Data Analysis
Data Analysis
Essential questions
How to analyze numerical experimental data?
What statistical methods can be used for experimental data analysis?
Numeric raw data that are collected in experiment, are transformed, and presented in the way that allows to complete a statistical analysis of the relationships between the independent and dependent variables.
Laboratory experiments usually produce multiple measurements of the same parameter (replicate measurements) that can be subject to error. Statistical analysis is used to summarize the measured values by calculating the average which is an estimate of true mean. It also determines the variance that indicates the uncertainty of the measured variable. Strictly speaking,
measured value = true value ± error
While every effort in made to control the sources of errors in experimental research, they are not completely avoidable and thus should be properly represented. To precisely evaluate the uncertainty in measurement, true repeats of experiments should be conducted. They should involve redundancy in every aspect of experimental setup to reduce the errors in the data collected.
These are some examples of applications of statistics in experimental data analysis. When the two different parameters are measured in experimental settings, and the researcher wants to know if there is a difference between the two sets of measured values, analysis of variance (t-tests) can be utilized to establish if that is the case.
If one variable was measured under the variety of experimental conditions with regard to the second variable, regression analysis can be utilized to provide mathematical description of their relationship.
Most statistical methods are based on the assumption that the errors in measurement have a normal probability distribution (also known as the Gaussian distribution). This is commonly the case for continuous set of values that are obtained in experimental research.
Numeric data that fit normal distribution can be analyzed with parametric tests. They are based on the assumption that the samples are equally homogeneous (which is attained by random sampling). Non-parametric statistical tests are used to analyze the data that have no normal distribution due to small sample size or other similar events.

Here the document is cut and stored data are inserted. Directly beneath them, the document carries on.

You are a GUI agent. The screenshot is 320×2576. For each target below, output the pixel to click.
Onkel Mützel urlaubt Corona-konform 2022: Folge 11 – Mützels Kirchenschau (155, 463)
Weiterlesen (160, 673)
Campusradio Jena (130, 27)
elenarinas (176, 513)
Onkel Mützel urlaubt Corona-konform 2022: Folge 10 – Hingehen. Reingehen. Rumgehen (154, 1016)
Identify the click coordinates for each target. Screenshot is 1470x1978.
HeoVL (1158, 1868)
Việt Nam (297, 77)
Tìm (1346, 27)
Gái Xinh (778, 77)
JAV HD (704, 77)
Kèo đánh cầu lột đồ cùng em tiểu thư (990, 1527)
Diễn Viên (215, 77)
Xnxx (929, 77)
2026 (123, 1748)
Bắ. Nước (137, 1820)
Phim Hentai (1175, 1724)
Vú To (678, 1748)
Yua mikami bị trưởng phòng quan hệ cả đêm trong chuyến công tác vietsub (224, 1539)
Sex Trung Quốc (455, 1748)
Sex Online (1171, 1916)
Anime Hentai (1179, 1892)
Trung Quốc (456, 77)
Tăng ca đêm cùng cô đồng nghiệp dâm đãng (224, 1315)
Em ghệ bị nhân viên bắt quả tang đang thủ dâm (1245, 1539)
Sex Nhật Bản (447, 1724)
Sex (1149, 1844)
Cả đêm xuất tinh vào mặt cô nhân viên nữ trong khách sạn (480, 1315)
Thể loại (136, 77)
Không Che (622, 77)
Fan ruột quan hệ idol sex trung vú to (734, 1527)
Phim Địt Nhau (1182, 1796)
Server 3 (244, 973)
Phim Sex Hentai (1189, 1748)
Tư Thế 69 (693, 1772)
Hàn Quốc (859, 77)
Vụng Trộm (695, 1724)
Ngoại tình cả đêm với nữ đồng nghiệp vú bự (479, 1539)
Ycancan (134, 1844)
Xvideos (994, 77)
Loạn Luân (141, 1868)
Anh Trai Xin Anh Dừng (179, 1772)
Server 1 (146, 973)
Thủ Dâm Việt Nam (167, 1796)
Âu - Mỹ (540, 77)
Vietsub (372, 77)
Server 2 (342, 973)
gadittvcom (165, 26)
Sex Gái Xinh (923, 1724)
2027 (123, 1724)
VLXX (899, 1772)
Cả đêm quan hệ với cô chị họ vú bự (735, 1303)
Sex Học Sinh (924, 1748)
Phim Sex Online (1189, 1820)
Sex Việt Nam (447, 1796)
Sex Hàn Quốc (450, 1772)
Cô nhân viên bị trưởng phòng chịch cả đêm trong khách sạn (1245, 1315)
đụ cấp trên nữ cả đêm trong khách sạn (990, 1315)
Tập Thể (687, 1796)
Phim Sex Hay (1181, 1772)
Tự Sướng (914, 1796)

Commonly a measured value is compared with either a known value or another measured value. Analysis of variance (ANOVA) examines differences between samples of experimental data. This includes simultaneous comparison and statistical analysis of multiple data sets rather than the comparison of two averages. With respect to the comparison of two averages, or an experimental average and a known value, the ANOVA is reduced to what is commonly called a t-test, and can be used to determine the validity of hypothesis. The first step is to formulate the null hypothesis. Conventionally the null hypothesis states that there is no difference between the two values. Then the statistical analysis of the data is applied to examine the strength of evidence to reject the null hypothesis in favor of specific alternate hypothesis:
https://www.youtube.com/watch?v=0XsovsSnRuw
Suggested readings
Ali Z., Bhaskar S. B. (2016) Basic statistical tools in research and data analysis. Indian J Anaesth. 60(9):662-669.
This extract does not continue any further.